- Task goal
Copy each of the following lines without any changes.

Saved entries:
"""

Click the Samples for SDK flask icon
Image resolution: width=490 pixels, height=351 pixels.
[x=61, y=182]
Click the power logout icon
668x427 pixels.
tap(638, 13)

"""

- Result of the exercise
Click the Samples for SDK flask icon
Image resolution: width=490 pixels, height=351 pixels.
[x=61, y=182]
Click the power logout icon
668x427 pixels.
tap(638, 13)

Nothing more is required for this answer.